El Ministerio de los Obispos

Jesús, el enviado del Padre, ungido por el Espíritu Santo, desde el comienzo de su ministerio “llamó a los que Él quiso y vinieron donde Él. Instituyó Doce para que estuvieran con Él y para enviarlos a predicar” (Mc 3,13-14). Por lo tanto, el ministerio de los Apóstoles es la continuación de la misión de Cristo: “Quien a vosotros recibe, a mí me recibe” (Mt 10,40).

Para que continuase después de su muerte la misión a ellos confiada, los Apóstoles nombraron a los Obispos como sus sucesores, para que junto con el Sucesor de Pedro, el Papa, guiaran a la Iglesia. Por eso, por institución divina los Obispos han sucedido a los Apóstoles como pastores de la Iglesia. El que los escucha, escucha a Cristo; el que, en cambio, los desprecia, desprecia a Cristo y al que lo envió (Cfr. LG, 20; Catecismo, 858-862).

Los Obispos, siempre en comunión con el Santo Padre, son constituidos como maestros de la doctrina, sacerdotes del culto sagrado y ministros para guiar a la comunidad a ellos encomendada (cfr. Código de Derecho Canónico, c. 375, p. 1).

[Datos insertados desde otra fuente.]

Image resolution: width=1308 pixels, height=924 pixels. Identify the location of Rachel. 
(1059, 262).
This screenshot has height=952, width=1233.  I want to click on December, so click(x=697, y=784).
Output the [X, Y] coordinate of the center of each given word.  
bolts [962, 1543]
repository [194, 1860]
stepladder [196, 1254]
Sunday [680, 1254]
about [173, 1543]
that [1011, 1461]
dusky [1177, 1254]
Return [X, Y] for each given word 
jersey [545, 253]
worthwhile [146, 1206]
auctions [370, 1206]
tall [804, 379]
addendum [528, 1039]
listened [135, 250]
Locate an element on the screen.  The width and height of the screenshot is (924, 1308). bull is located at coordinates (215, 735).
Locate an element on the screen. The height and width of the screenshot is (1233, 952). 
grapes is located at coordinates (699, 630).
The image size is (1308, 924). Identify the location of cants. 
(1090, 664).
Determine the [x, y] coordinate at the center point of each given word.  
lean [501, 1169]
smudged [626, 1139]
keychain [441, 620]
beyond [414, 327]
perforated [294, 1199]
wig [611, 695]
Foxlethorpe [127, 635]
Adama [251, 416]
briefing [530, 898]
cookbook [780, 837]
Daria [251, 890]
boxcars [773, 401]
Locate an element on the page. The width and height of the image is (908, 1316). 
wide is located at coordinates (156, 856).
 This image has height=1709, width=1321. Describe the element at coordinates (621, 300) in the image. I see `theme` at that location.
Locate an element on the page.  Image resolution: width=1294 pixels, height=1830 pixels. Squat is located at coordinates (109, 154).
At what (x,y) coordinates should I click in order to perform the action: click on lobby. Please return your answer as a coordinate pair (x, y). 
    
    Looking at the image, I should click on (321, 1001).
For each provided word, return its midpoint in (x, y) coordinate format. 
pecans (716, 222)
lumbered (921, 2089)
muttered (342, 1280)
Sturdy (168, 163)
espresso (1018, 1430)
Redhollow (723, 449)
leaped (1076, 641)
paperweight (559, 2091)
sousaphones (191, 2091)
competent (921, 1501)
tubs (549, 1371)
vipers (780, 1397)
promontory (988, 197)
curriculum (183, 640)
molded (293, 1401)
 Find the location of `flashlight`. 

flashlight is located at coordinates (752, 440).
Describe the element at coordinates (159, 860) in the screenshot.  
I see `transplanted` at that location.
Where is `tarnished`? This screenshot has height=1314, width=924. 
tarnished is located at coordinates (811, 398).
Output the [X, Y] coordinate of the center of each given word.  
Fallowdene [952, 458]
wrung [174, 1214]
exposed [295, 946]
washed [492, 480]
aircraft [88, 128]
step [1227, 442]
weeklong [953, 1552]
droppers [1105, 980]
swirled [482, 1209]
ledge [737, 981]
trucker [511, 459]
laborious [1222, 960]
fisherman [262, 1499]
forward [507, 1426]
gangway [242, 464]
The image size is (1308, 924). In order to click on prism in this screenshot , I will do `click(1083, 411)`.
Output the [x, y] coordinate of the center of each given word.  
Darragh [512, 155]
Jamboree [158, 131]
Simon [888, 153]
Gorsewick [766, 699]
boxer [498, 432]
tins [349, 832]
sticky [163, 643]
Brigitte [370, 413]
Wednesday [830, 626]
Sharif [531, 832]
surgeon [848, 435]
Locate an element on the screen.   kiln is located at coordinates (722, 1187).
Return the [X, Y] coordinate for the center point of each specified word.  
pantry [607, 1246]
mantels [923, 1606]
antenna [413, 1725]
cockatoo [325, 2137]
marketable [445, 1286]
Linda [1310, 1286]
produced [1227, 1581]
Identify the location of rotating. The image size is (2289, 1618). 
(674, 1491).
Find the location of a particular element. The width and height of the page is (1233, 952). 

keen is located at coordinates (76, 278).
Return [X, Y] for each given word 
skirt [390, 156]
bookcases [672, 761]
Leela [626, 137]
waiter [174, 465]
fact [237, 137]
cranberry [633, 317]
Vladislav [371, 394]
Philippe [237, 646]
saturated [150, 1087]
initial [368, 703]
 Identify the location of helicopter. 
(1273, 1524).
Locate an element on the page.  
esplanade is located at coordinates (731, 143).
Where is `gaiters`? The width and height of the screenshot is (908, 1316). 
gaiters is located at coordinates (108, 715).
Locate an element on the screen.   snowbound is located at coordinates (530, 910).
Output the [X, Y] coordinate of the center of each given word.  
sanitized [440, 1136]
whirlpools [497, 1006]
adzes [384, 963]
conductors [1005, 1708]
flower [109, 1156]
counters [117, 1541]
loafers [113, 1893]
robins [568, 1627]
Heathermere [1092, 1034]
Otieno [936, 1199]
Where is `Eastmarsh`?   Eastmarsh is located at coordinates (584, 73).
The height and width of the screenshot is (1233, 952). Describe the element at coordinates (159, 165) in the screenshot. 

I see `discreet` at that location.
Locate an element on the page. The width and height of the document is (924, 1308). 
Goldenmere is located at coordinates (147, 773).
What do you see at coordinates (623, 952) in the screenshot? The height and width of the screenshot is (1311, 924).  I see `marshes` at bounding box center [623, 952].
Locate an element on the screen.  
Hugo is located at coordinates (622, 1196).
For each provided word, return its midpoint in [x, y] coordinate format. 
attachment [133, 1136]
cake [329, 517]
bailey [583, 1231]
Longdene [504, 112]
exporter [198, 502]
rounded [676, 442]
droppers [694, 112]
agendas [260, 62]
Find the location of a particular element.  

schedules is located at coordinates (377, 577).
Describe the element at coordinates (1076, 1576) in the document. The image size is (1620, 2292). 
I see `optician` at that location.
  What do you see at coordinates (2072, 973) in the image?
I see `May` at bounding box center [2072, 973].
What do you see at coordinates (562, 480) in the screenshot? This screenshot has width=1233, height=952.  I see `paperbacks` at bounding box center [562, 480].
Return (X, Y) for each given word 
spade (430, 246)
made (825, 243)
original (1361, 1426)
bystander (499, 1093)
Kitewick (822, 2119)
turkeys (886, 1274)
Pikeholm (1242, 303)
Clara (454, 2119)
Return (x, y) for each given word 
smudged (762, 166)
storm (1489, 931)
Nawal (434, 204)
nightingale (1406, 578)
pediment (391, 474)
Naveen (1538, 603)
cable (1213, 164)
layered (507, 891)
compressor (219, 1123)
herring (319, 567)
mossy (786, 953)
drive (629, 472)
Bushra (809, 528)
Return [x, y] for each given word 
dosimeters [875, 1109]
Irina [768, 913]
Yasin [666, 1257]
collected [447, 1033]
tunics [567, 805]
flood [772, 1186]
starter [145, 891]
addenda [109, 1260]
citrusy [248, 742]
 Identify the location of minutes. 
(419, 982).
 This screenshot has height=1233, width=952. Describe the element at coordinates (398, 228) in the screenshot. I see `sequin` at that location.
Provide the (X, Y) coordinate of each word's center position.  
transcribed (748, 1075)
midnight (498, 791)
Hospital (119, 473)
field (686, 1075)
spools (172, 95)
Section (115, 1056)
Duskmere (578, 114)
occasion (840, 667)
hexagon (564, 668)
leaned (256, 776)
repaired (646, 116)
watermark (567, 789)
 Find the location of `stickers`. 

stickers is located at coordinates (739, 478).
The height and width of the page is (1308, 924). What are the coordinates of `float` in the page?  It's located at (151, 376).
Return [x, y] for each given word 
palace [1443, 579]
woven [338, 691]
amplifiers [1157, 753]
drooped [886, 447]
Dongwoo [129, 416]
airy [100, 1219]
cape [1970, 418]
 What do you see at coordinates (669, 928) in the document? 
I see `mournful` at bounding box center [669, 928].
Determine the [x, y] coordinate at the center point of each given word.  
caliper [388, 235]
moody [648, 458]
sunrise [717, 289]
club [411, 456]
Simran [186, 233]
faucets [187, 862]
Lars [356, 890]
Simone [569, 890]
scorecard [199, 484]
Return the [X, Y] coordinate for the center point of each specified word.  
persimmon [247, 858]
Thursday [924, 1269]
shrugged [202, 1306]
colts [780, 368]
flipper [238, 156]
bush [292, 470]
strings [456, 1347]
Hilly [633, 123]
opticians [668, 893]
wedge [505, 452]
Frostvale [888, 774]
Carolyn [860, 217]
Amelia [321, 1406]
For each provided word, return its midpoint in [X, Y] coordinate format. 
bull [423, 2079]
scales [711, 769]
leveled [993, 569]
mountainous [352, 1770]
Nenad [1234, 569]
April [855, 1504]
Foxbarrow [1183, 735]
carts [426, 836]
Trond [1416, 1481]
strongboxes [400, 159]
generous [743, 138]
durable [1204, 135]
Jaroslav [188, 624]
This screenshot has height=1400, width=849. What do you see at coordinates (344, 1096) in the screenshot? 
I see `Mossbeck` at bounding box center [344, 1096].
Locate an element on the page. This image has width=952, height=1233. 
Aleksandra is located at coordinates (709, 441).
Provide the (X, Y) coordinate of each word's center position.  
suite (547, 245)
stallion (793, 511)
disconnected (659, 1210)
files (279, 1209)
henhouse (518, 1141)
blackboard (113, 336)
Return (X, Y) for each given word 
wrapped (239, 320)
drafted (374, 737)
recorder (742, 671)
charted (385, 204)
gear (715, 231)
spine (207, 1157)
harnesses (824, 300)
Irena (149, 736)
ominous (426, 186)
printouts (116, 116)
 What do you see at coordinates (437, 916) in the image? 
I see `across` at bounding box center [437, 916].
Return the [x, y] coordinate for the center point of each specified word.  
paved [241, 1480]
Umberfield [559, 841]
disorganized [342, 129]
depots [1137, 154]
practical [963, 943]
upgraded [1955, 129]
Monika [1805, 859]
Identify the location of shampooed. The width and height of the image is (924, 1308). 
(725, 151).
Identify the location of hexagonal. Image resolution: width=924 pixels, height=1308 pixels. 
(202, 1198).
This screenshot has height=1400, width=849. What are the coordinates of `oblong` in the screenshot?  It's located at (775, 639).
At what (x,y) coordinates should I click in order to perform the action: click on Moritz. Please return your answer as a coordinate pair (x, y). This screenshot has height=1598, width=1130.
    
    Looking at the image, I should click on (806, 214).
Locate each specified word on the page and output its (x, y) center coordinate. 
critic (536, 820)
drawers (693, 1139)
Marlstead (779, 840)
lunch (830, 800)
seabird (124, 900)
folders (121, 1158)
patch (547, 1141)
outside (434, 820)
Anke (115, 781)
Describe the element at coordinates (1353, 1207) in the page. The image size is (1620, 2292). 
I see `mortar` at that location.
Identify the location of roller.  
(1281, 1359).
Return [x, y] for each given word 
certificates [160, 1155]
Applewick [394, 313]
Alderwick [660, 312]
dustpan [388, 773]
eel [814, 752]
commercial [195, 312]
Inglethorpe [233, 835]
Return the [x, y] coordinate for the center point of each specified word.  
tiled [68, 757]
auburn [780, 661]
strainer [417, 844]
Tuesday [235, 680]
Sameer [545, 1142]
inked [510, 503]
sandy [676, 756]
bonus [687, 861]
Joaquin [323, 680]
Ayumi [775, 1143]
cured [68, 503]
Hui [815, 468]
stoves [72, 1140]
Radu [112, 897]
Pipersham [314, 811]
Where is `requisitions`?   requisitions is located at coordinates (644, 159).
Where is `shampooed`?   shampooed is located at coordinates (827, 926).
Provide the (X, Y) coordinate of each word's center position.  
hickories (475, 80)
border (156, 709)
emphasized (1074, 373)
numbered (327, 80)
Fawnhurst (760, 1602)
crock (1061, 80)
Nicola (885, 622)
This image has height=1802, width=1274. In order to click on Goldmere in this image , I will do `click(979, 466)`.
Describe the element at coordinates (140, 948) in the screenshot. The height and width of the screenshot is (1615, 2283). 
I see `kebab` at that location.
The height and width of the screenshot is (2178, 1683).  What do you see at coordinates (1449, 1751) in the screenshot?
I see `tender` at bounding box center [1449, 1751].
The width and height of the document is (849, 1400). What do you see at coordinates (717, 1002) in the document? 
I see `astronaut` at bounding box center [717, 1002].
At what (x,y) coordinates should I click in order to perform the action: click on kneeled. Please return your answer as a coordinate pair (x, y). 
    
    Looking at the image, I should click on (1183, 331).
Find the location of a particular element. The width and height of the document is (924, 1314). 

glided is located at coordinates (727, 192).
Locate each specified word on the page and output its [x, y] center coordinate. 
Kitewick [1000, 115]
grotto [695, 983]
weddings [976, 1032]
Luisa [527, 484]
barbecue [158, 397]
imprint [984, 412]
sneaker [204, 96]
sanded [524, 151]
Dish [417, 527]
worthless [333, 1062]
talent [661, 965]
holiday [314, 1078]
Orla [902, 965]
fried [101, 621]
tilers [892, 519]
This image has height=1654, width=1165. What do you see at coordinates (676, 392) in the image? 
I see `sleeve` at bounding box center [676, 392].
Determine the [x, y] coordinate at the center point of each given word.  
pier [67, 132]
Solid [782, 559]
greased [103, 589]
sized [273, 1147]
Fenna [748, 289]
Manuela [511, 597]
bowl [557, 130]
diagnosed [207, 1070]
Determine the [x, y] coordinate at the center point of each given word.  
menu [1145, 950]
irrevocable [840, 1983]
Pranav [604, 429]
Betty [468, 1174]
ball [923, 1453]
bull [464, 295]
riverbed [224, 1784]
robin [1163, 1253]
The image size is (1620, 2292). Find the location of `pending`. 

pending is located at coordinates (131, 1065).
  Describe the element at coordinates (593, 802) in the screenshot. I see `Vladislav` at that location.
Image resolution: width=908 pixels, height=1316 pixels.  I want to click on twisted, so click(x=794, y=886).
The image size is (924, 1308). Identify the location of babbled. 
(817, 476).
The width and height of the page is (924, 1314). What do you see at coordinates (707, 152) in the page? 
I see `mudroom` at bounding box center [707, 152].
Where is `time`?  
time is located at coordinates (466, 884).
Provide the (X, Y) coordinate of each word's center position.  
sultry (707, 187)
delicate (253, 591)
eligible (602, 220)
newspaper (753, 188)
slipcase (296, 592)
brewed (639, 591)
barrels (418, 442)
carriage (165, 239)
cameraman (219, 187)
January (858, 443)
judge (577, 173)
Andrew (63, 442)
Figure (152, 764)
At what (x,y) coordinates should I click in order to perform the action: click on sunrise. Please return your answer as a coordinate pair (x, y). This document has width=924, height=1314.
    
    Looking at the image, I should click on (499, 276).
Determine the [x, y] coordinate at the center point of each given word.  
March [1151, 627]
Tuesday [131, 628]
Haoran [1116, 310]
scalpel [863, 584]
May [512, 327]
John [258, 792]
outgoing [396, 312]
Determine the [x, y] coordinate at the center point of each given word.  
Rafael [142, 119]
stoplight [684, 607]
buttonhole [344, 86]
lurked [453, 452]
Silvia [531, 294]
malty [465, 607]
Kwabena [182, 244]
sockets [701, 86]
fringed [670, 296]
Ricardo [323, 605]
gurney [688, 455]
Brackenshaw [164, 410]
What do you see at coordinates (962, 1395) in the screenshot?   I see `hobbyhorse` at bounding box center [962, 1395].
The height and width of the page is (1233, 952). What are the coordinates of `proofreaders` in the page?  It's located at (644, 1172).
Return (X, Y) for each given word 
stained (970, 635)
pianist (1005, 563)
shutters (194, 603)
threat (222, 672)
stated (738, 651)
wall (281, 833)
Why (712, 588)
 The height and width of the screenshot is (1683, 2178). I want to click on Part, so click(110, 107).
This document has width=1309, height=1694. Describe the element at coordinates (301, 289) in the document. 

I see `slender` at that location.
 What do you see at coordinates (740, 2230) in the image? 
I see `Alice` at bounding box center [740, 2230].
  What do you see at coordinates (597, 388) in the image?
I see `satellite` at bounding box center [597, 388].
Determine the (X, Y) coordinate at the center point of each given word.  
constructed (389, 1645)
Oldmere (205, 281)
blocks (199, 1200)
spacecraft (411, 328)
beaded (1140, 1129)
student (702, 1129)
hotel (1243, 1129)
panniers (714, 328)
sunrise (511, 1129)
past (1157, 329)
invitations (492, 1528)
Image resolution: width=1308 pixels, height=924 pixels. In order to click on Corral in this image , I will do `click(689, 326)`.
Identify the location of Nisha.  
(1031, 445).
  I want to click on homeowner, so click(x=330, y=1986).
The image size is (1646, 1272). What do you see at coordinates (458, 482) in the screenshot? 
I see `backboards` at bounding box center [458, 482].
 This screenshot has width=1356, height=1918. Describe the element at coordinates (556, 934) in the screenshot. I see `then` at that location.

En la Iglesia Católica Apostólica Romana, la archidiócesis o arquidiócesis (archi- y arqui- provienen del griego y significan ‘ser el primero’) es una diócesis con un rango superior a las convencionales. El título es un nombre honorífico y de él se deduce que el Obispo titular sea denominado Arzobispo. En las Iglesias orientales católicas, las arquidiócesis se denominan archieparquías.

El título de «Archidiócesis» o «Arquidiócesis» lo da la Santa Sede y existen numerosas razones para ello. Las más importantes son:

  1. La diócesis tiene una larga tradición histórica.
  2. La diócesis tiene por territorio una importante región urbana de un país.